Just why some Thai authorities continue to deceive themselves and others and pretend the Rohingya are being treated humanely we can only guess.
But it probably has something to do with the likelihood that Thailand is destined to be relegated lower on the US State Department Trafficking in Persons report later this year.
All Rohingya boatpeople mysteriously flee Burma and appear in camps along the border with Malaysia, having last been seen putting out to sea.
Yet the Royal Thai Navy, having once been adept at ''helping on'' smaller craft with food and water to bypass Thailand entirely, now says nothing.
The boats carrying the Rohingya are larger these days and the smuggling is industrial strength in scale.The ships mostly are believed to use international waters and skip Thai waters where they can.
But the ships must eventually enter Thai waters to drop off their human cargoes in southern Thailand, south of Phuket.
Yet this inhumane process takes place without traffickers being arrested or Rohingya ever being ''rescued'' at sea.
One has to wonder: where is the Royal Thai Navy? Where are the Marine Police? What about the Army's Internal Security Operations Command, responsible for patrolling Thailand's borders?

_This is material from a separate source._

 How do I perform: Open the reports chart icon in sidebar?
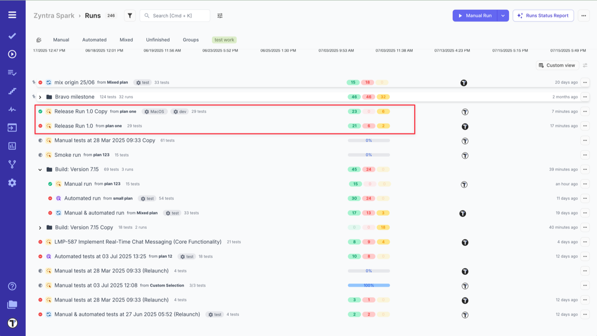click(12, 147)
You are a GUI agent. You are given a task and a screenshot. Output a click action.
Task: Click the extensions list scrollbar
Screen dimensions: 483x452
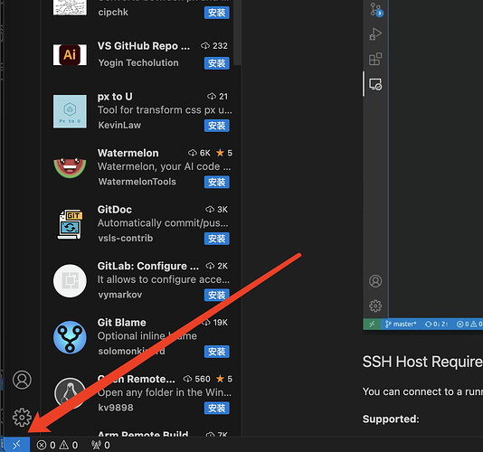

At week's end, Human Rights Watch Thailand representative Sunai Phasuk called for some honesty: ''We want a transparent investigation into what has actually happened to these 1300 Rohingya since we're getting contradictory stories from the Thai authorities.''
The problem for Thai authorities is that almost at the same time that one official was spinning a tall tale about the Rohingya being formally ''deported'' to Burma, Police Major General Thatchai Pitaneelaboot, a US-educated commander put in charge of the Songkhla region's anti-trafficking campaign late last year, was telling a Reuters journalist what really happens.

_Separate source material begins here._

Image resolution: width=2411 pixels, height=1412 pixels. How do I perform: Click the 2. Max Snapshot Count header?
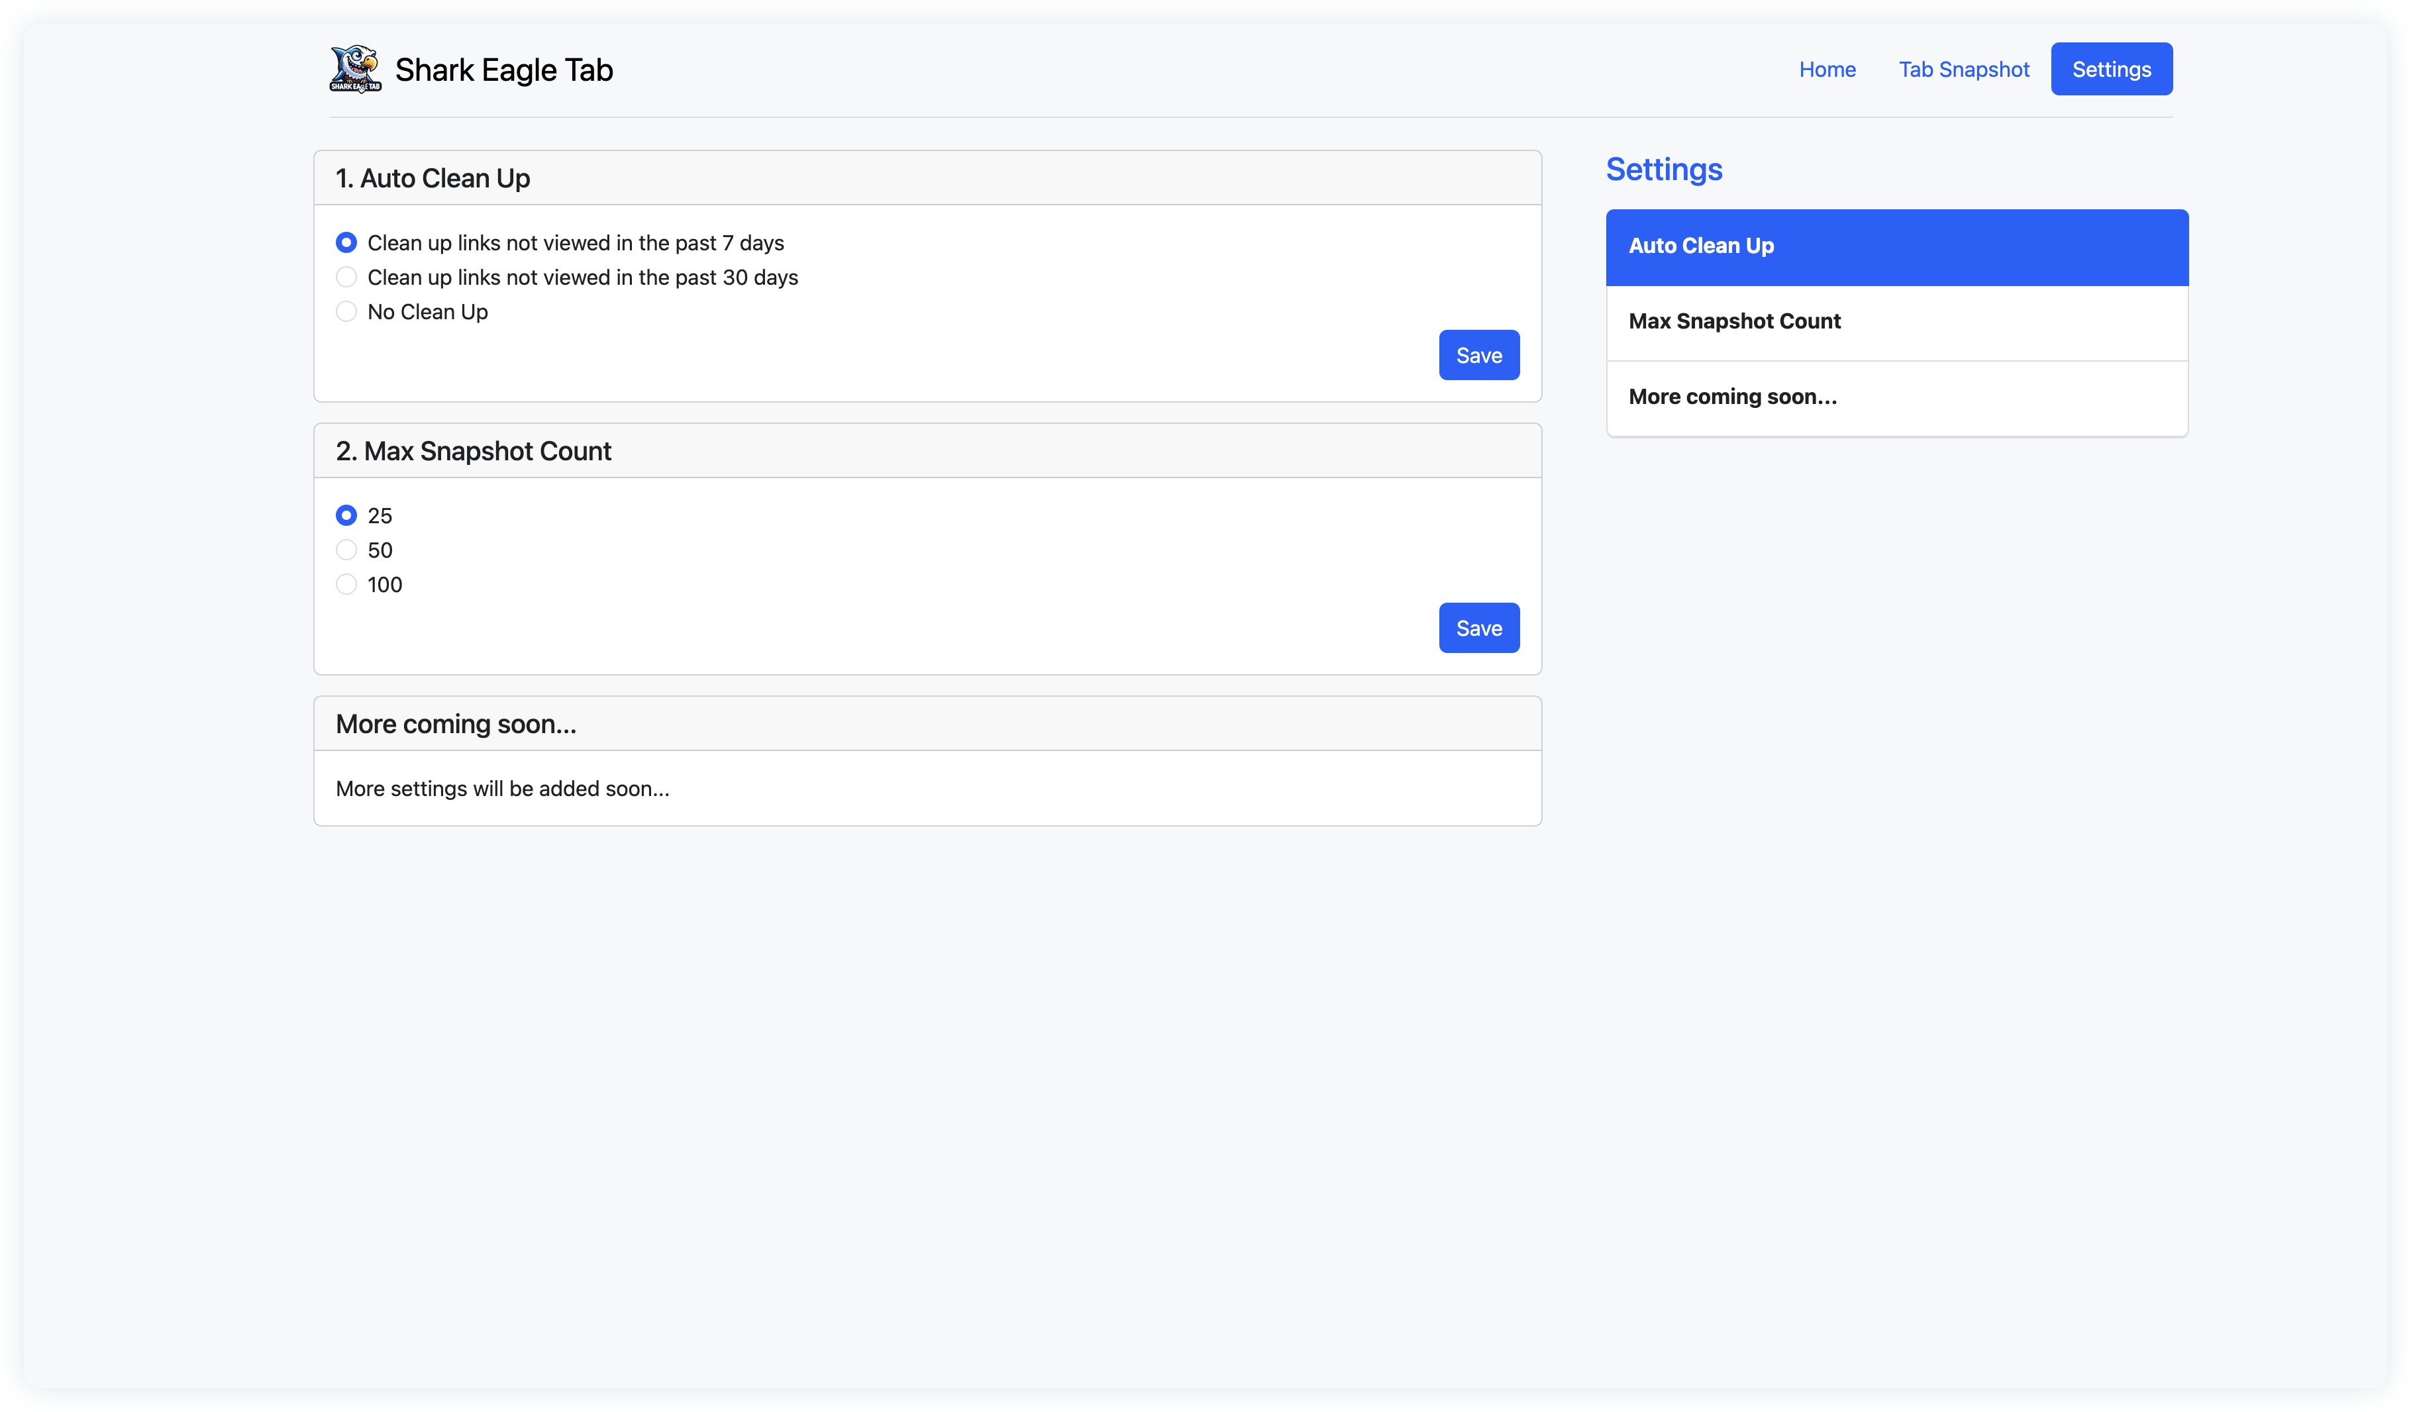473,452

And what really happens is precisely what Phuketwan first reported back in October.
Major General Thatchai told journalist Andrew R. C Marshall that under the policy, Immigration hire boats to ferry the Rohingya across Thailand's maritime border to Burma, where he admitted they are met not by the Burma authorities but by unidentified brokers.
The brokers then smuggle them to Muslim-majority Malaysia. Major General Thatchai admitted this process opened the deportees to possible exploitation by human traffickers.
But he said this ''natural channel'' was better than handing over the Rohingya to the Burma authorities, who often meted out long jail sentences. ''It's about humanity,'' he said.
''We can't do that. Many are women and children.''
How much longer this exodus of shame will continue from Burma, with the connivance of Thailand's men in uniform, it's impossible to guess.